IL SOLE 24 ORE
Cassazione/1. Va calcolata la differenza tra il valore delle azioni ottenute e quello congruo
Fusioni con concambio errato: al socio spetta il risarcimento
Se in un’operazione di fusione il rapporto di cambio si riveli incongruo, perché non sia veritiera (per sottovalutazione) la situazione patrimoniale di una delle società che partecipano all’operazione, spetta il risarcimento del danno al socio che subisca il concambio sfavorevole. Il risarcimento è pari al valore delle azioni ottenute in concambio rispetto al valore delle azioni che il socio avrebbe ottenuto se il concambio fosse stato congruo. È quanto deciso dalla Cassazione nella sentenza n. 15025 del 21 luglio 2016.

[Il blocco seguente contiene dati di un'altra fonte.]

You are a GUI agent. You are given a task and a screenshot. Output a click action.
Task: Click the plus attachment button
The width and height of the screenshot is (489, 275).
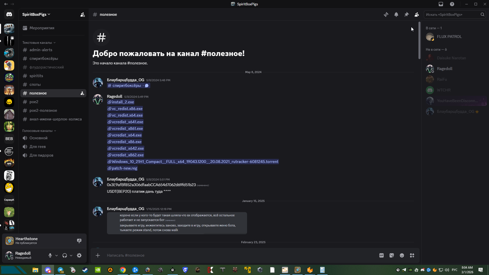tap(98, 255)
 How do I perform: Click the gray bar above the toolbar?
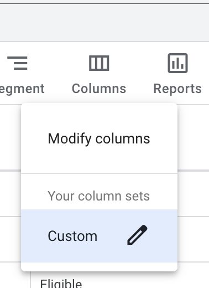pyautogui.click(x=105, y=23)
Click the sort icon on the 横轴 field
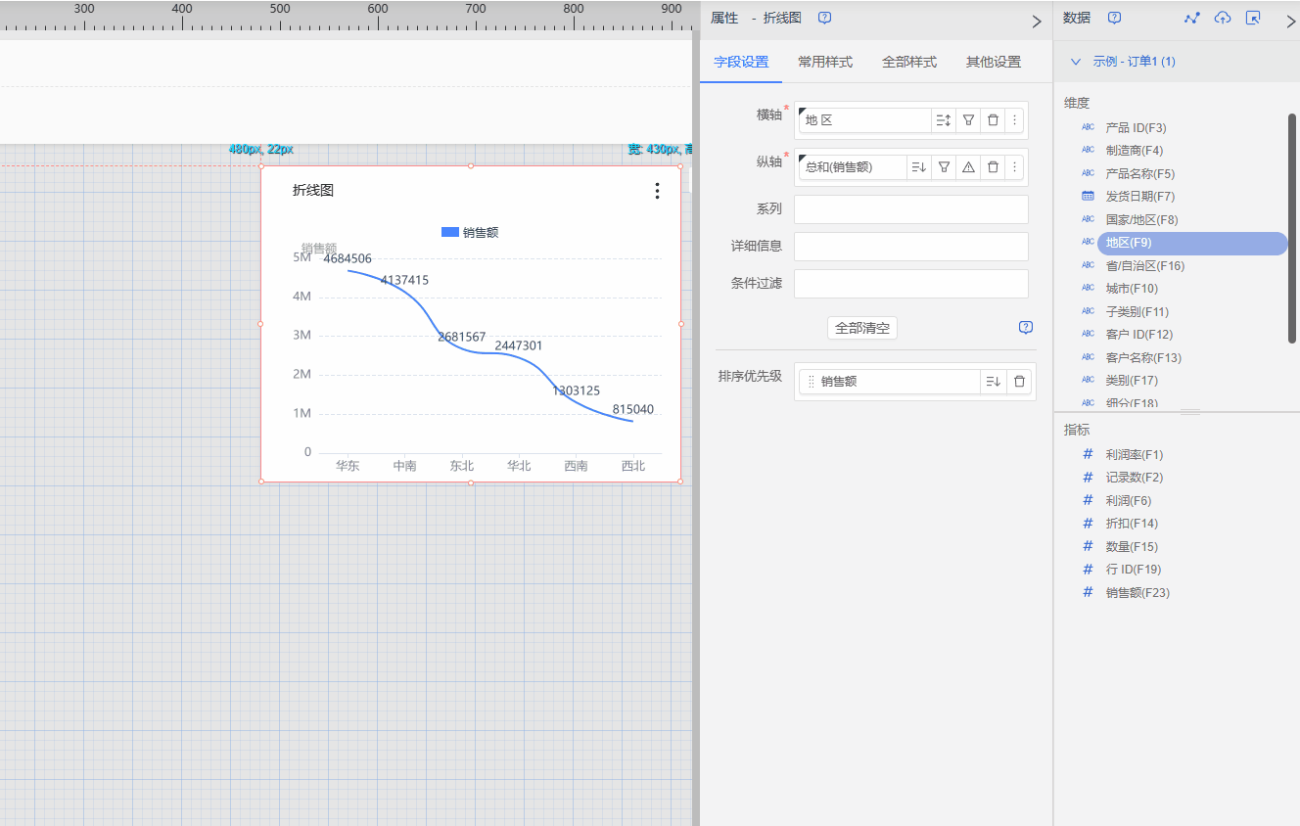The height and width of the screenshot is (826, 1300). pyautogui.click(x=943, y=120)
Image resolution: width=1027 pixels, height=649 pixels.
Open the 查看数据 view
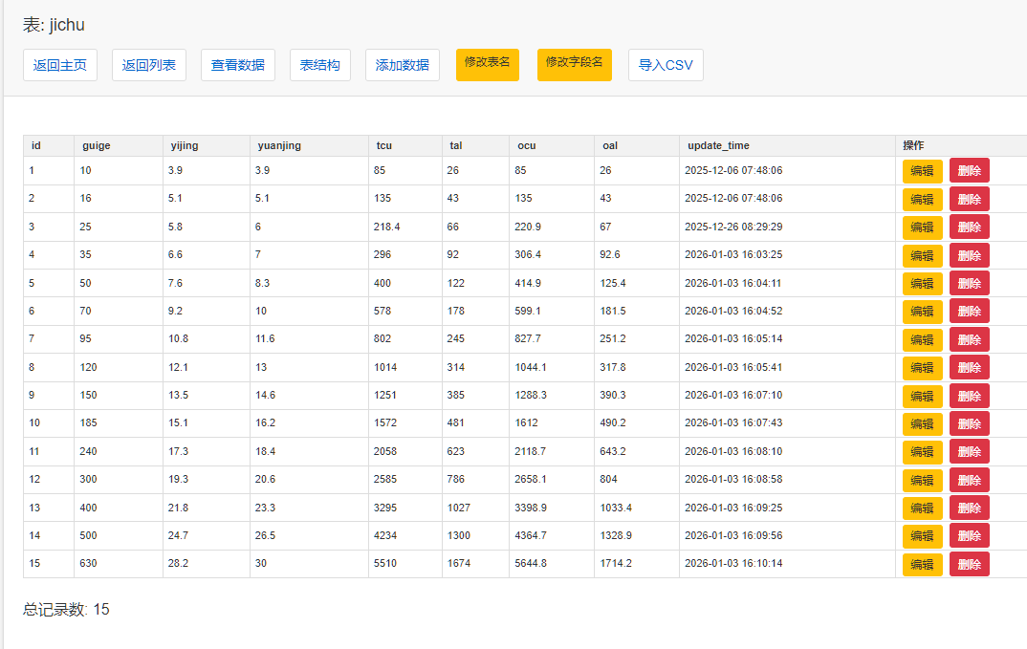[x=238, y=65]
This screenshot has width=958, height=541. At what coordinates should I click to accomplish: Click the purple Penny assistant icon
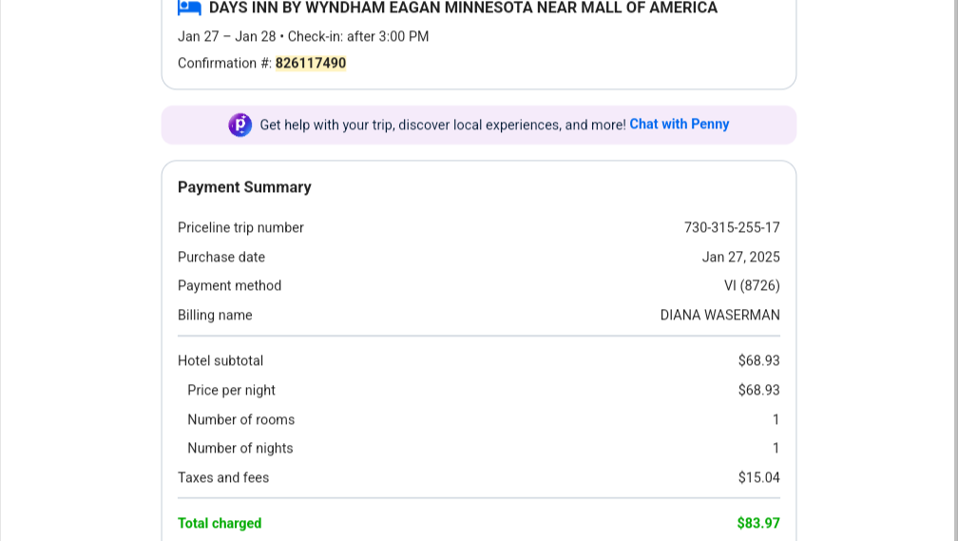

Rilevando che del rapporto di cambio la legge richiede la «congruità», la Cassazione argomenta che il legislatore non pretende l’assoluta esattezza matematica del concambio; in sostanza, secondo la Suprema Corte, non esiste un unico rapporto di cambio, ma una pluralità di opzioni all’interno di una ragionevole «banda di oscillazione», cosicchè il rapporto di cambio si rende incongruo solo nelle ipotesi in cui la scelta dell’organo amministrativo cada su un valore esterno alla accettabile banda di oscillazione della valutazione delle società partecipanti all’operazione di fusione, con la conseguenza di provocare, in tal modo, un danno per i soci.
Si pone dunque il tema del risarcimento del danno, in quanto, per scelta del legislatore, quando l’atto di fusione è iscritto nel Registro imprese non si può più far luogo a una sua impugnazione, ma occorre trasferire sul piano risarcitorio le pretese di chi lamenti che nel procedimento di fusione sono stati tenuti comportamenti illegittimi. A iscrizione avvenuta, infatti, la legge intende mantenere l’assetto organizzativo risultante dalla fusione e sostituisce ogni azione tendente a invalidare la fusione con il contrappeso della tutela risarcitoria “per equivalente”.

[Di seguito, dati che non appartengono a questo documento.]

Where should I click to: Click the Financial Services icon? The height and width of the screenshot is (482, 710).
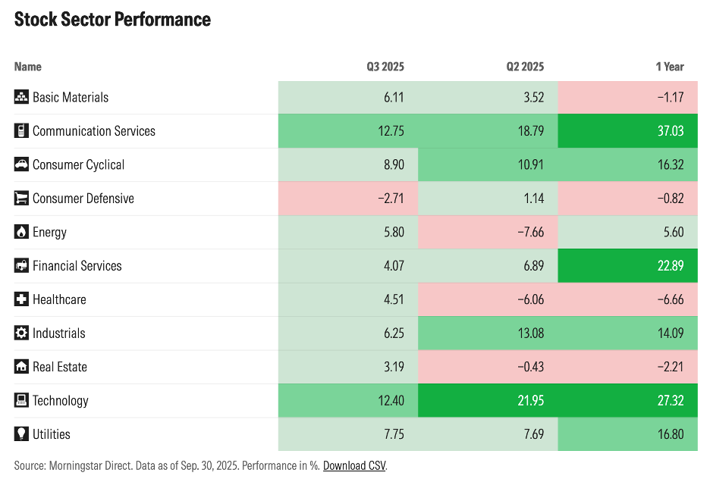point(21,266)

Nel caso del rapporto di cambio incongruo (nella fattispecie, per sottovalutazione del patrimonio della società incorporata), si deve aver riguardo al minor valore della partecipazione ottenuta nella società incorporante dal socio della società incorporata. Si deve raffrontare – secondo la Cassazione – non la posizione del socio a seguito della fusione rispetto a quella che egli avrebbe avuto qualora la fusione non fosse avvenuta, ma la situazione conseguente all’applicazione del rapporto di cambio incongruo e quella corrispondente al rapporto stesso quando siano accertati gli errori tecnici che hanno condotto a detta incongruità. In sostanza, va risarcito l’interesse del socio a non subire il pregiudizio che egli avrebbe evitato qualora il concambio fosse stato determinato entro il range di congruità.Il corretto criterio di liquidazione richiede che il socio consegua una somma il più possibile uguale alla differenza tra il valore della partecipazione al medesimo assegnata sulla base del concambio incongruo e il valore della partecipazione stessa ove tale elemento fosse stato correttamente determinato: cosi da porre, appunto, il socio nella condizione equivalente a quella che egli avrebbe avuto se la fusione fosse stata legittimamente eseguita.